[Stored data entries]
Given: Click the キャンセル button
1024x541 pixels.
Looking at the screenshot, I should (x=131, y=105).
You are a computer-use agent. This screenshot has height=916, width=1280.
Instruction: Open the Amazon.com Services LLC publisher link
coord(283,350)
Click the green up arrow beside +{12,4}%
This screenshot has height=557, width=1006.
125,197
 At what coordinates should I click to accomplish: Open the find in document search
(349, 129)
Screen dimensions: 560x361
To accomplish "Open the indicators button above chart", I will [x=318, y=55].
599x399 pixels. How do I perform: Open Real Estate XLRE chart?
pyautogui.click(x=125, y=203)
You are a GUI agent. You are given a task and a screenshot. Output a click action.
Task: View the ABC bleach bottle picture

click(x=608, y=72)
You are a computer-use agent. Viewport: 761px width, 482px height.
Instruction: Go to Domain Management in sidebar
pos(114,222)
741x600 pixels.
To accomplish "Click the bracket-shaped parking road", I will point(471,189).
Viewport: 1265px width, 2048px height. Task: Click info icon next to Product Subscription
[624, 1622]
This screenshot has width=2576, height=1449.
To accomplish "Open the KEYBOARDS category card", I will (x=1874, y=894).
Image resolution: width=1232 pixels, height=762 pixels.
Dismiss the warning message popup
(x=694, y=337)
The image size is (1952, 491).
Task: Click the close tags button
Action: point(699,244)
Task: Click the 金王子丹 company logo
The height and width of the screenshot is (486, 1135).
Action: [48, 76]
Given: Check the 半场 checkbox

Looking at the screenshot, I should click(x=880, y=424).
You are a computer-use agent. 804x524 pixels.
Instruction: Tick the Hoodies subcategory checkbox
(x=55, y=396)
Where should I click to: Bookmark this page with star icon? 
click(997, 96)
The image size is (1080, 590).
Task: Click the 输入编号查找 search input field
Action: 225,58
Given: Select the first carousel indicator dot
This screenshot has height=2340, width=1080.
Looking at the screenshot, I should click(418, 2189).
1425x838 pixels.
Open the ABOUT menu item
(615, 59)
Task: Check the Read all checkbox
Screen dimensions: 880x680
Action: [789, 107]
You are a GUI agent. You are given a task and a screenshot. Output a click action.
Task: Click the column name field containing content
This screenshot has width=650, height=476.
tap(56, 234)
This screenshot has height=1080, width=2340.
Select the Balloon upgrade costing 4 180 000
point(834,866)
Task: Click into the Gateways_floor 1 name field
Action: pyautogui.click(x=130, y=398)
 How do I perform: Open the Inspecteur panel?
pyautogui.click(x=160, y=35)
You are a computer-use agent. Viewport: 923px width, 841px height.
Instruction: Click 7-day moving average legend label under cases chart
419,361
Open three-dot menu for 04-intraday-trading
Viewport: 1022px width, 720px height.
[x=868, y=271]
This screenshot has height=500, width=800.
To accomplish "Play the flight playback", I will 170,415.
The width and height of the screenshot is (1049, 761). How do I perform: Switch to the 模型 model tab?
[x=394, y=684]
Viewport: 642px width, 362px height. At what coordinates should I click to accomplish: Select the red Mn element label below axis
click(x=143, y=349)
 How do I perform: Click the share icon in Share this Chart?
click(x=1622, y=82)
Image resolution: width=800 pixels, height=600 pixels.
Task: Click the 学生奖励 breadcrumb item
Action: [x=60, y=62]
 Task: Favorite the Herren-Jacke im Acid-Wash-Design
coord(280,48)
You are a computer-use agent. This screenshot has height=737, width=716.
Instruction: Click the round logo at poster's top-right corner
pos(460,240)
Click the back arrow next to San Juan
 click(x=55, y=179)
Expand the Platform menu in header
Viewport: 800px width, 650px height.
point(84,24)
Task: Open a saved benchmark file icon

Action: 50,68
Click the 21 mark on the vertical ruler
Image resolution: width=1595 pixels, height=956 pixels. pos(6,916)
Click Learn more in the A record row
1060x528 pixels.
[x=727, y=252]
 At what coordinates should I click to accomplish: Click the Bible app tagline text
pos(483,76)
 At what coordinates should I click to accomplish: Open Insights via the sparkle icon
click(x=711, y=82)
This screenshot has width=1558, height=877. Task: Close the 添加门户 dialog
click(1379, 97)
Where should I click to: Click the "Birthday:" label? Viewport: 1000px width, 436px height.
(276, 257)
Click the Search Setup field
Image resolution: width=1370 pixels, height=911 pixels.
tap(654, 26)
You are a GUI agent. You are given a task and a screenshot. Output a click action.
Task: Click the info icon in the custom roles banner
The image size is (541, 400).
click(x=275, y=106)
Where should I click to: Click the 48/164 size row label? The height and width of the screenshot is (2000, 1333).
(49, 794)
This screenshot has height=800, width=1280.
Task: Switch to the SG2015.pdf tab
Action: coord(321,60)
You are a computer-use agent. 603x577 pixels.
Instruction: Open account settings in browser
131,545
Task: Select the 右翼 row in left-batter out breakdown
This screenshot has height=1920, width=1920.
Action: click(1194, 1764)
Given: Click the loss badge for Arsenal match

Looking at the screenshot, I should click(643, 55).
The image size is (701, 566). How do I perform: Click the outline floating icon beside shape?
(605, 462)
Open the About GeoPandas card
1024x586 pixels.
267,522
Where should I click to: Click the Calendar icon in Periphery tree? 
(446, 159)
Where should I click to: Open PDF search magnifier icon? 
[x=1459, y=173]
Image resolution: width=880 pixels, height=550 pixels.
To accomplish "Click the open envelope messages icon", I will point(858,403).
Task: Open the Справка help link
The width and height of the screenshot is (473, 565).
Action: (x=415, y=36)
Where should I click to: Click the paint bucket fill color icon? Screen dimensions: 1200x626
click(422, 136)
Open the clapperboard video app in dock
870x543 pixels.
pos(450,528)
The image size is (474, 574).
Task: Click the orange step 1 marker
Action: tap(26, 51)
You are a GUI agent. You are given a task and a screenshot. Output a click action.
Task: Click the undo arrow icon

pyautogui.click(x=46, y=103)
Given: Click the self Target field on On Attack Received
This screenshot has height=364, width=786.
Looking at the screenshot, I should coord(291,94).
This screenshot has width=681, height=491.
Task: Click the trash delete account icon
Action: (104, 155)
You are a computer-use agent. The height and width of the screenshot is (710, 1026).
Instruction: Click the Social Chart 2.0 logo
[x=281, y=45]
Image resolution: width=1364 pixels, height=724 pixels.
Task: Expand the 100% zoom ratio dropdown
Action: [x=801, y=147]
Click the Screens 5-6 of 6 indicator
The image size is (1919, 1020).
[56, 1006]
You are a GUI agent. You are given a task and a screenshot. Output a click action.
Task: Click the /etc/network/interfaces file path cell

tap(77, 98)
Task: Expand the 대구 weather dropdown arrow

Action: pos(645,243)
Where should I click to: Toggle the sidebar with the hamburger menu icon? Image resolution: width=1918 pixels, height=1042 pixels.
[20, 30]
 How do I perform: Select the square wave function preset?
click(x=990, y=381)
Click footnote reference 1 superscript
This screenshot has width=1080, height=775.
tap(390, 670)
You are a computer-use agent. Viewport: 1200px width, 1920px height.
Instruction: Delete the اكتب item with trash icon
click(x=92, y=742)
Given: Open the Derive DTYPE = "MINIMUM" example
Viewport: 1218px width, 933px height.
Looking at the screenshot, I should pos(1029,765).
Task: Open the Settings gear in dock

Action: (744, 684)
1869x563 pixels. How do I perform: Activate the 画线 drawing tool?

> [Exercise requirements]
Set down the entries above again, word for word.

> [Output of the task]
Given: Click the キャンセル button
1024x541 pixels.
Looking at the screenshot, I should (x=131, y=105).
You are a computer-use agent. This screenshot has height=916, width=1280.
Instruction: Open the Amazon.com Services LLC publisher link
coord(283,350)
Click the green up arrow beside +{12,4}%
This screenshot has height=557, width=1006.
125,197
 At what coordinates should I click to accomplish: Open the find in document search
(349, 129)
Screen dimensions: 560x361
To accomplish "Open the indicators button above chart", I will [x=318, y=55].
599x399 pixels. How do I perform: Open Real Estate XLRE chart?
pyautogui.click(x=125, y=203)
You are a GUI agent. You are given a task and a screenshot. Output a click action.
Task: View the ABC bleach bottle picture

click(x=608, y=72)
You are a computer-use agent. Viewport: 761px width, 482px height.
Instruction: Go to Domain Management in sidebar
pos(114,222)
741x600 pixels.
To accomplish "Click the bracket-shaped parking road", I will point(471,189).
Viewport: 1265px width, 2048px height. Task: Click info icon next to Product Subscription
[624, 1622]
This screenshot has width=2576, height=1449.
To accomplish "Open the KEYBOARDS category card", I will (x=1874, y=894).
Image resolution: width=1232 pixels, height=762 pixels.
Dismiss the warning message popup
(x=694, y=337)
The image size is (1952, 491).
Task: Click the close tags button
Action: point(699,244)
Task: Click the 金王子丹 company logo
The height and width of the screenshot is (486, 1135).
Action: [48, 76]
Given: Check the 半场 checkbox

Looking at the screenshot, I should click(x=880, y=424).
You are a computer-use agent. 804x524 pixels.
Instruction: Tick the Hoodies subcategory checkbox
(x=55, y=396)
Where should I click to: Bookmark this page with star icon? 
click(997, 96)
The image size is (1080, 590).
Task: Click the 输入编号查找 search input field
Action: 225,58
Given: Select the first carousel indicator dot
This screenshot has height=2340, width=1080.
Looking at the screenshot, I should click(418, 2189).
1425x838 pixels.
Open the ABOUT menu item
(615, 59)
Task: Check the Read all checkbox
Screen dimensions: 880x680
Action: [789, 107]
You are a GUI agent. You are given a task and a screenshot. Output a click action.
Task: Click the column name field containing content
This screenshot has width=650, height=476.
tap(56, 234)
This screenshot has height=1080, width=2340.
Select the Balloon upgrade costing 4 180 000
point(834,866)
Task: Click into the Gateways_floor 1 name field
Action: pyautogui.click(x=130, y=398)
 How do I perform: Open the Inspecteur panel?
pyautogui.click(x=160, y=35)
You are a computer-use agent. Viewport: 923px width, 841px height.
Instruction: Click 7-day moving average legend label under cases chart
419,361
Open three-dot menu for 04-intraday-trading
Viewport: 1022px width, 720px height.
[x=868, y=271]
This screenshot has height=500, width=800.
To accomplish "Play the flight playback", I will 170,415.
The width and height of the screenshot is (1049, 761). How do I perform: Switch to the 模型 model tab?
[x=394, y=684]
Viewport: 642px width, 362px height. At what coordinates should I click to accomplish: Select the red Mn element label below axis
click(x=143, y=349)
 How do I perform: Click the share icon in Share this Chart?
click(x=1622, y=82)
Image resolution: width=800 pixels, height=600 pixels.
Task: Click the 学生奖励 breadcrumb item
Action: [x=60, y=62]
 Task: Favorite the Herren-Jacke im Acid-Wash-Design
coord(280,48)
You are a computer-use agent. This screenshot has height=737, width=716.
Instruction: Click the round logo at poster's top-right corner
pos(460,240)
Click the back arrow next to San Juan
 click(x=55, y=179)
Expand the Platform menu in header
Viewport: 800px width, 650px height.
point(84,24)
Task: Open a saved benchmark file icon

Action: 50,68
Click the 21 mark on the vertical ruler
Image resolution: width=1595 pixels, height=956 pixels. pos(6,916)
Click Learn more in the A record row
1060x528 pixels.
[x=727, y=252]
 At what coordinates should I click to accomplish: Click the Bible app tagline text
pos(483,76)
 At what coordinates should I click to accomplish: Open Insights via the sparkle icon
click(x=711, y=82)
This screenshot has width=1558, height=877. Task: Close the 添加门户 dialog
click(1379, 97)
Where should I click to: Click the "Birthday:" label? Viewport: 1000px width, 436px height.
(276, 257)
Click the Search Setup field
Image resolution: width=1370 pixels, height=911 pixels.
tap(654, 26)
You are a GUI agent. You are given a task and a screenshot. Output a click action.
Task: Click the info icon in the custom roles banner
The image size is (541, 400).
click(x=275, y=106)
Where should I click to: Click the 48/164 size row label? The height and width of the screenshot is (2000, 1333).
(49, 794)
This screenshot has height=800, width=1280.
Task: Switch to the SG2015.pdf tab
Action: coord(321,60)
You are a computer-use agent. 603x577 pixels.
Instruction: Open account settings in browser
131,545
Task: Select the 右翼 row in left-batter out breakdown
This screenshot has height=1920, width=1920.
Action: click(1194, 1764)
Given: Click the loss badge for Arsenal match

Looking at the screenshot, I should click(643, 55).
The image size is (701, 566). How do I perform: Click the outline floating icon beside shape?
(605, 462)
Open the About GeoPandas card
1024x586 pixels.
267,522
Where should I click to: Click the Calendar icon in Periphery tree? 
(446, 159)
Where should I click to: Open PDF search magnifier icon? 
[x=1459, y=173]
Image resolution: width=880 pixels, height=550 pixels.
To accomplish "Click the open envelope messages icon", I will point(858,403).
Task: Open the Справка help link
The width and height of the screenshot is (473, 565).
Action: (x=415, y=36)
Where should I click to: Click the paint bucket fill color icon? Screen dimensions: 1200x626
click(422, 136)
Open the clapperboard video app in dock
870x543 pixels.
pos(450,528)
The image size is (474, 574).
Task: Click the orange step 1 marker
Action: tap(26, 51)
You are a GUI agent. You are given a task and a screenshot. Output a click action.
Task: Click the undo arrow icon

pyautogui.click(x=46, y=103)
Given: Click the self Target field on On Attack Received
This screenshot has height=364, width=786.
Looking at the screenshot, I should coord(291,94).
This screenshot has width=681, height=491.
Task: Click the trash delete account icon
Action: (104, 155)
You are a computer-use agent. The height and width of the screenshot is (710, 1026).
Instruction: Click the Social Chart 2.0 logo
[x=281, y=45]
Image resolution: width=1364 pixels, height=724 pixels.
Task: Expand the 100% zoom ratio dropdown
Action: [x=801, y=147]
Click the Screens 5-6 of 6 indicator
The image size is (1919, 1020).
[56, 1006]
You are a GUI agent. You are given a task and a screenshot. Output a click action.
Task: Click the /etc/network/interfaces file path cell

tap(77, 98)
Task: Expand the 대구 weather dropdown arrow

Action: pos(645,243)
Where should I click to: Toggle the sidebar with the hamburger menu icon? Image resolution: width=1918 pixels, height=1042 pixels.
[20, 30]
 How do I perform: Select the square wave function preset?
click(x=990, y=381)
Click footnote reference 1 superscript
This screenshot has width=1080, height=775.
tap(390, 670)
You are a computer-use agent. Viewport: 1200px width, 1920px height.
Instruction: Delete the اكتب item with trash icon
click(x=92, y=742)
Given: Open the Derive DTYPE = "MINIMUM" example
Viewport: 1218px width, 933px height.
Looking at the screenshot, I should pos(1029,765).
Task: Open the Settings gear in dock

Action: (744, 684)
1869x563 pixels. How do I perform: Activate the 画线 drawing tool?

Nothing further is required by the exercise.